Artigo meu saído em vários meios da imprensa regional:
Um dos objectivos maiores da
ciência é tentar perceber de que são feitas as coisas e por que é que elas são
estáveis (ou, nalguns casos, instáveis). Avançou-se muito no caminho para essa
meta. Hoje sabemos que todas as coisas conhecidas são feitas de partículas, que
julgamos serem elementares, como dois quarks de tipos (o down e o up), electrões e neutrinos (por ordem decrescente
da sua massa). Um átomo de hidrogénio, por exemplo, é formado por um protão,
feito de três quarks, à volta do qual se move um electrão. Há, porém, coisas
ainda desconhecidas, como a matéria escura, que estamos a tentar perceber o que
é.
Existem, por outro lado, quatro
forças fundamentais, que permitem que essas partículas se liguem: a força
nuclear forte, a força nuclear forte, a força electromagnética e a força
gravitacional (por ordem decrescente da sua intensidade). Os quarks que formam
o protão estão ligados pela força nuclear forte. E o electrão está ligado ao
protão pela força electromagnética. Associamos também partículas a essas
forças: os quarks ligam-se por troca de partículas sem massa chamadas “gluões” ao
passo que o electrão e o protão se ligam por troca de outras partículas sem
massa chamadas “fotões”. As três
primeiras forças já foram unificadas num só quadro teórico (chamado “modelo
padrão”), faltando a unificação final com a força gravitacional. Assim, o
Universo é constituído por partículas,
que trocam entre si outras partículas.
De facto, o mundo é um pouco mais
complicado, porque há, além da primeira, mais duas gerações de partículas de
matéria, que são instáveis: numa segunda geração existem mais dois quarks (o charm e o strange), uma partícula
semelhante ao electrão mas mais pesada chamada “muão” (é 207 vezes mais pesada
do que o electrão) e um outro neutrino mais pesado, dito muónico; e, numa
terceira geração, há mais dois quarks (o top e o bottom), um outro
“parente” do electrão, chamado tauão, e um outro neutrino, dito tauónico. Temos
ainda de acrescentar a antimatéria, embora seja mais rara do que a matéria: existem
antiquarks, antielectrões (ou positrões) e antineutrinos. Há, , na geração
seguinte, antimuões.
Os físicos não estão, porém,
satisfeitos com esta descrição. Falta a tal teoria unificada completa ou
“teoria de tudo” (este é o nome de um filme sobre a vida de Stephen Hawking). Já
Albert Einstein alimentava o sonho de uma “teoria de tudo”, embora ele se
tivesse limitado a tentativas, não sucedidas, de unir as forças
electromagnética e gravitacional.

■ Excerto de dados:
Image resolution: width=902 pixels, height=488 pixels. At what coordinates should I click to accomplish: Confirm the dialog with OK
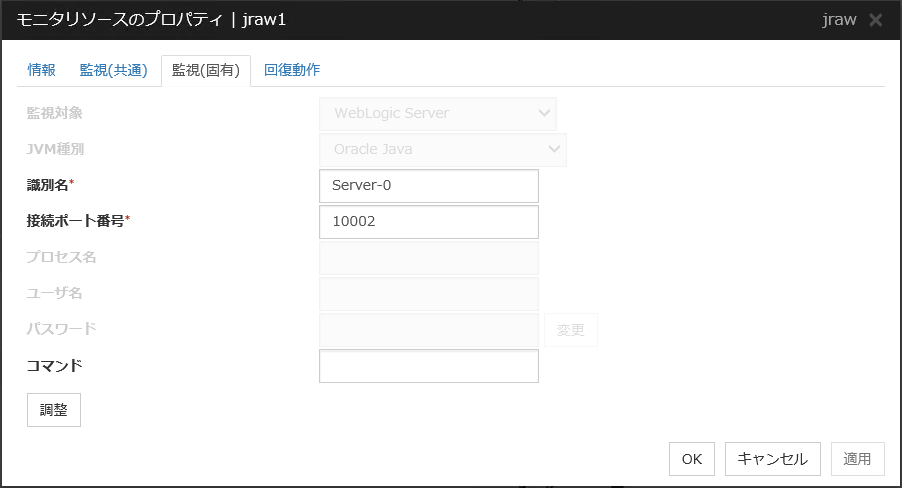[x=692, y=459]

■ O que fazer:
A. No artigo sobre as partículas elementares, quantas vezes mais pesado do que o electrão é o muão?
B. Prossiga o artigo sobre as partículas elementares a partir da última frase apresentada.
O material apresentado não é necessário.

■ Respostas do exercício:
A. O muão é 207 vezes mais pesado do que o electrão.

B.
Enquanto na biomedicina os cientistas
se esforçavam para descobrir novas vacinas contra o novo coronavírus, na física
os cientistas continuavam a desenvolver esforços no sentido de penetrar nos mistérios
da matéria. Para isso uma indicação preciosa seria uma identificação de um desacordo entre aquilo que a teoria prevê
e a experiência. Manda sempre a experiência: se esta for bem feita, a teoria é que
terá de mudar em caso de desacordo. Mesmo pequenos desacordos podem ser
relevantes, como já foram no passado, para se avançar para novas compreensões
do Universo.
Ora, num artigo publicado a 7 de
Abril passado, foram anunciados os resultados de uma experiência em física de
partículas que manifesta um desacordo claro entre previsões e realidade. A
experiência foi realizada por uma equipa de duas centenas de investigadores num
acelerador de partículas no Fermilab, um
centro de investigação perto de Chicago,
nos Estados Unidos. Analisaram as propriedades magnéticas de antimuões, as
antipartículas dos muões, que foram postas a circular quase à velocidade da luz
no acelerador, sendo sujeitas a um campo magnético muito intenso, produzido por
um grande magnete. Os antimuões, que são
positivos, enquanto existem (pois decaem rapidamente para positrões), “dançam”
no campo magnético por serem pequenos ímanes, que respondem ao campo. E os
detectores permitem saber como é essa “dança”.
A experiência chama-se “g-2”
porque há uma propriedade do antimuão designada por factor g (um número sem
unidades, sem nada a ver com a aceleração da gravidade que tem o mesmo nome)
que descreve o comportamento magnético do muão e deve ter, segundo a teoria, um
valor ligeiramente superior a 2. A experiência mais recente – de muito maior
precisão que as anteriores – confirmou a existência desse desvio. O novo resultado parece indicar que existem
novas partículas, até agora não conhecidas. O factor g medido é 2,00233184122.
É um pouco superior a 2, como se esperava, mas não coincide com o valor teórico
de 2,00233183620. A diferença é muito pequena, mas significativa. Se a
experiência não tiver falhas, a teoria terá de ser reformulada. E uma nova
teoria concordante com a experiência irá provavelmente além do modelo-padrão,
incorporando novos blocos constituintes da matéria, que nesta altura ninguém
bem sabe quais são. Teremos então penetrado mais profundamente nos mistérios
das matéria. Aguarda-se, como sempre acontece em ciência, confirmação dos
resultados obtidos.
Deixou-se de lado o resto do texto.